Integrity is a value instilled in service members from the start. Almost every branch of the military mentions integrity in their creed, core values or elsewhere. Veterans and reservists are not only trustworthy to co-workers and managers; the trust they build between themselves, co-workers and managers also spreads between teams and into the whole organization. The result is a high-performance culture.
3. Veterans & Reservists Are Adept at Transferring Skills
The first casualty of war is the plan. In the military, troops learn to make do with what they have, wherever they are. Military members are trained to deal with situations when the plan goes awry. In response, military personnel will reorient their skills to deal with the evolving situation.
Employers want people with the ability to use training in an unfamiliar environment or task with little or no oversight, and chances are good veterans and reservists have been doing this for their entire careers.
4. Veterans & Reservists Acquire Advanced Technical Training.
Every soldier may be a rifleman, but they also have some kind of advanced technical training. Though the rest of the environmental services don’t have the same rifleman ethos, every service member who joins the military is either trained in a technological career field or is exposed to advanced technology at some point in their career.
This means veterans and reservists are adept at working with new and emerging technologies, learning to use them proficiently and can transfer the skills they acquire to new areas of expertise, even if those areas are disparate from their original training.
5. Veterans & Reservists Are Comfortable with Chaos
Many veterans and reservists employees pride themselves on their ability to thrive in chaos. Military experience positively correlates to the cognitive ability to evaluate an evolving situation or environment and act effectively in the face of uncertainty.
Businesses, especially those in information and technology sectors, are constantly changing and evolving, and they’re looking for future employees who can work efficiently and effectively in these kinds of environments.
6. Veterans & Reservists are Resilient.
Resiliency is successful adaptation, even in the face of adversity, hardship and trauma, to new and changing situations. It is also developing competencies in those situations that allow an individual to excel. It means bouncing back from failures, either personal or professional, and veterans and reservists overwhelmingly exhibit resiliency in their everyday lives.
7. Veterans & Reservists are Team-Builders
The military is a team, composed of smaller teams, all working together toward goals that make up the military’s missions. Being in the military not only makes its members believe they can serve effectively as a team member, it enables high performance as part of that team. Military service specifically enhances individuals in three key ways:
• Organizing and defining team goals and missions
• Defining team member roles and responsibilities
• Developing a team’s plan for action
8. Veterans & Reservists Show Strong Commitment.
A surprising feature of any strong social group is that the identity of its key members becomes intertwined with the identity of the organization. Military branches are particularly adept at this kind of institutional socialization, and as a result, veterans can bring this strong organizational commitment and loyalty to a civilian workplace.

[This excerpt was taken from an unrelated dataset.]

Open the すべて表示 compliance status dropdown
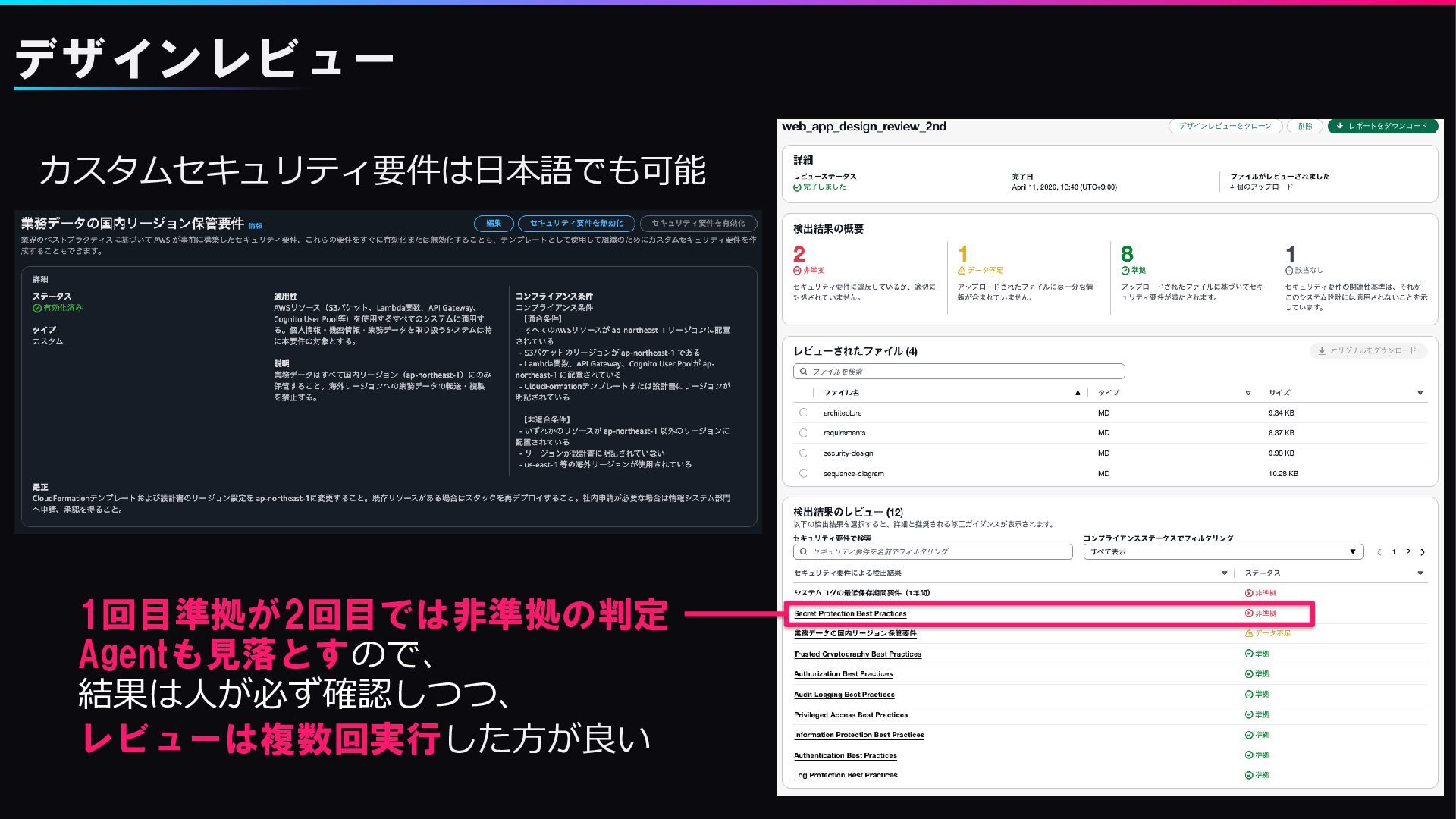Screen dimensions: 1456x819 pyautogui.click(x=1222, y=551)
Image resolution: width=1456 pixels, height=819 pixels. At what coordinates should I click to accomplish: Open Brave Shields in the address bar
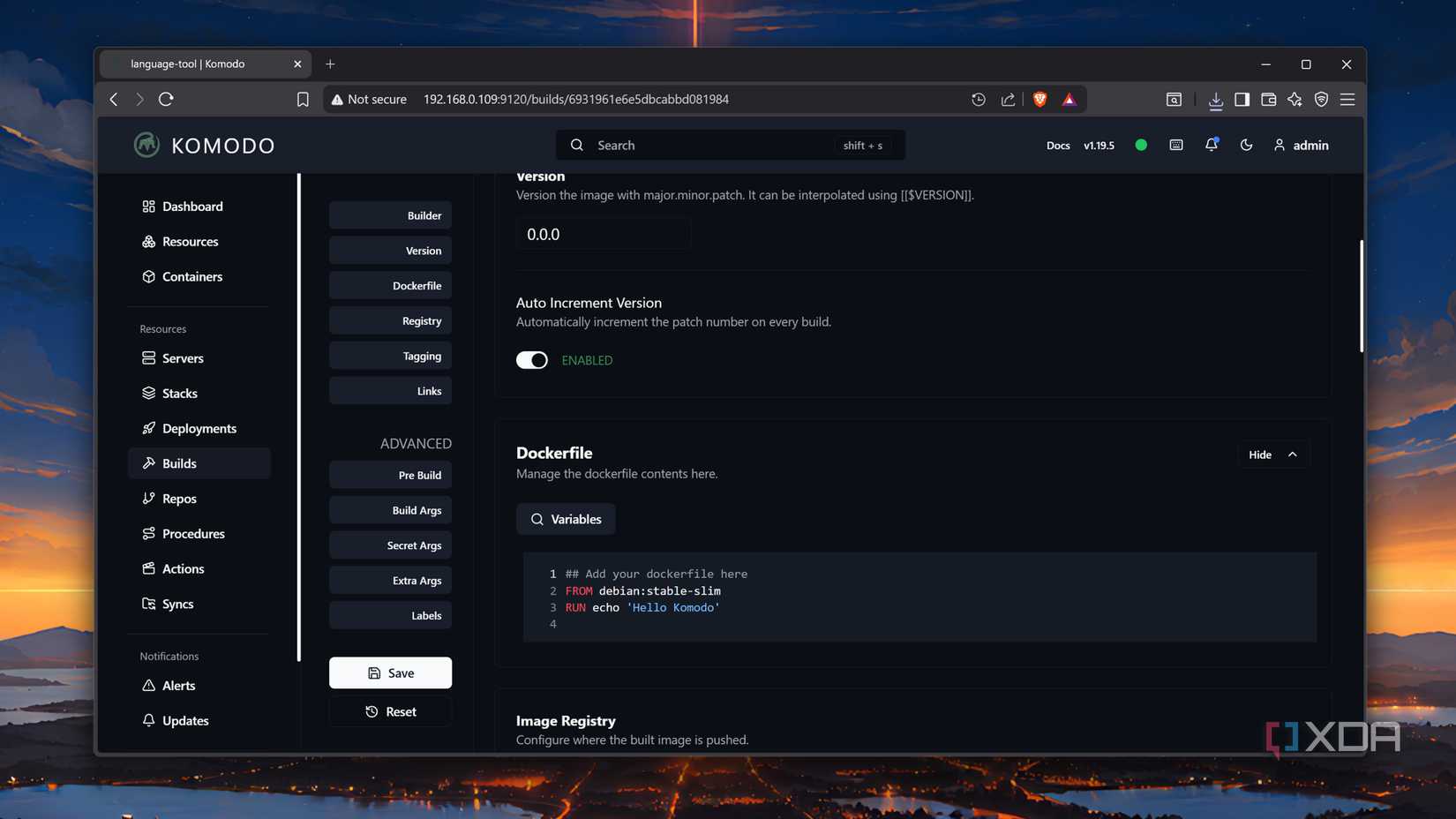tap(1039, 99)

9. Veterans & Reservists Have Cross-Cultural Experiences.
Increased globalization in world economies means that individual employees in world-class businesses and corporations need to accept and operate in multicultural areas and transcend international boundaries. Reservists and veterans have had experience in three important multicultural areas, compared to non-veterans in their peer groups:
• They have more international experience.
• They speak more languages, more fluently.
• They have a higher understanding of cultural sensitivity.